◆ ACTIVITY
Among the entries below, extract exactly the lines that run from the one with "Task: Click the download form icon" through the one with "You are a computer-use agent. Image", both ends included.

Saved entries:
=======
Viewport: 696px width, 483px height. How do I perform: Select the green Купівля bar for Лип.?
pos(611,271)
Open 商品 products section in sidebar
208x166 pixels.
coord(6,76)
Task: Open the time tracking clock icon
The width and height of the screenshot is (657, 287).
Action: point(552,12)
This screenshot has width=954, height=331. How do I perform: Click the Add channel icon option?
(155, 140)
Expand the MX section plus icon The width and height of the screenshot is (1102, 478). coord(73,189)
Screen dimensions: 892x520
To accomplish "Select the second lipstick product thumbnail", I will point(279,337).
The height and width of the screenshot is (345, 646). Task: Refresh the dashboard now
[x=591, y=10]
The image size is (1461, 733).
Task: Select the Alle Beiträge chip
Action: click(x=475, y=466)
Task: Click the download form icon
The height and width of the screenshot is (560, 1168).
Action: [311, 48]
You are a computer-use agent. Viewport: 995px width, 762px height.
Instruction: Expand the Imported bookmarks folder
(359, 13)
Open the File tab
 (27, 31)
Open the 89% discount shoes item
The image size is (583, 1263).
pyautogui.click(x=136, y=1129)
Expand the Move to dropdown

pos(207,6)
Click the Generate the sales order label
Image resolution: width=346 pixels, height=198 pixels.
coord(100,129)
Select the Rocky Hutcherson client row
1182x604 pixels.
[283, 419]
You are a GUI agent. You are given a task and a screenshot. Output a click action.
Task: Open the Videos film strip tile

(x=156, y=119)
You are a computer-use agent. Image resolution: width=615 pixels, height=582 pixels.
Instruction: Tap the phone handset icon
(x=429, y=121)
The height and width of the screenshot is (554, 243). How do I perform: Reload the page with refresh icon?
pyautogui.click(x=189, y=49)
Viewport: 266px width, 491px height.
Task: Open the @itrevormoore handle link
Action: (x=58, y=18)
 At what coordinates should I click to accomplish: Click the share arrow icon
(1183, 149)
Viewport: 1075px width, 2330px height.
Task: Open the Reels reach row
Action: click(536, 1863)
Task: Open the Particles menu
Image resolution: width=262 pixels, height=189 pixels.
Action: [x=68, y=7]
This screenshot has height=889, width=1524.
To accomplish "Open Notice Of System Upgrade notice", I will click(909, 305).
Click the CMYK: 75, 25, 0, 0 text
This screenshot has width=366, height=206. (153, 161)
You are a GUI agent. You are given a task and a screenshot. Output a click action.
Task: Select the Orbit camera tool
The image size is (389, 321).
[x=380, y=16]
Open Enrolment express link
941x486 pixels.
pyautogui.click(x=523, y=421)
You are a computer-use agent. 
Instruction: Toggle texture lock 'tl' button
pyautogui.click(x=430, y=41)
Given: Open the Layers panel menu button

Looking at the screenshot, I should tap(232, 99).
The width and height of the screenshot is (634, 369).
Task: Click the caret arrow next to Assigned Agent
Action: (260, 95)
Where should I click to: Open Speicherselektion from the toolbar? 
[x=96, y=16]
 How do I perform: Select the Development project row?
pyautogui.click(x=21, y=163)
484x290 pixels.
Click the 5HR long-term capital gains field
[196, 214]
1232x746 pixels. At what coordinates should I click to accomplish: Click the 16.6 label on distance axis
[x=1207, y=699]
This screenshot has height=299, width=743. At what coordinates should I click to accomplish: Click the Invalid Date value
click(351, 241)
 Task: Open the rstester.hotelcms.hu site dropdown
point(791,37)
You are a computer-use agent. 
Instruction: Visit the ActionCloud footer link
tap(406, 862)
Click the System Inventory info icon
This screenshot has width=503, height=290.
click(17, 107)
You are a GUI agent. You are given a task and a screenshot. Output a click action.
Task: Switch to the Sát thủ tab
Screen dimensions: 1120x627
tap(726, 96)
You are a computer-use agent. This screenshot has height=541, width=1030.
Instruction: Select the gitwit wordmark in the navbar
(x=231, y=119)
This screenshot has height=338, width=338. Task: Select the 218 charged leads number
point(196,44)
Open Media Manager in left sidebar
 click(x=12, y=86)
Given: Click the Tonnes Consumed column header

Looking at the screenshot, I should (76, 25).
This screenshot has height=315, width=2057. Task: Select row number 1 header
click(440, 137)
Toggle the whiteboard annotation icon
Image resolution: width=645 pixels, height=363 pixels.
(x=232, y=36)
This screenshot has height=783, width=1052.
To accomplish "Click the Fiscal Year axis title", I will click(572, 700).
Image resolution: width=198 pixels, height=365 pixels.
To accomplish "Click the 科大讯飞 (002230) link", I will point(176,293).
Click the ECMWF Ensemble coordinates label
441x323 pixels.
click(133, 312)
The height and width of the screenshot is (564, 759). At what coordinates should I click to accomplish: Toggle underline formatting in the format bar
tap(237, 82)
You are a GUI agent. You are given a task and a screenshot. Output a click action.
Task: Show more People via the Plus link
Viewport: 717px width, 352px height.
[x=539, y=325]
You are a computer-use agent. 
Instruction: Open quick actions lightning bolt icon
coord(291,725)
=======
◆ OUTPUT OF THE TASK
Task: Click the download form icon
The height and width of the screenshot is (560, 1168).
Action: [311, 48]
You are a computer-use agent. Viewport: 995px width, 762px height.
Instruction: Expand the Imported bookmarks folder
(359, 13)
Open the File tab
 (27, 31)
Open the 89% discount shoes item
The image size is (583, 1263).
pyautogui.click(x=136, y=1129)
Expand the Move to dropdown

pos(207,6)
Click the Generate the sales order label
Image resolution: width=346 pixels, height=198 pixels.
coord(100,129)
Select the Rocky Hutcherson client row
1182x604 pixels.
[283, 419]
You are a GUI agent. You are given a task and a screenshot. Output a click action.
Task: Open the Videos film strip tile

(x=156, y=119)
You are a computer-use agent. Image resolution: width=615 pixels, height=582 pixels.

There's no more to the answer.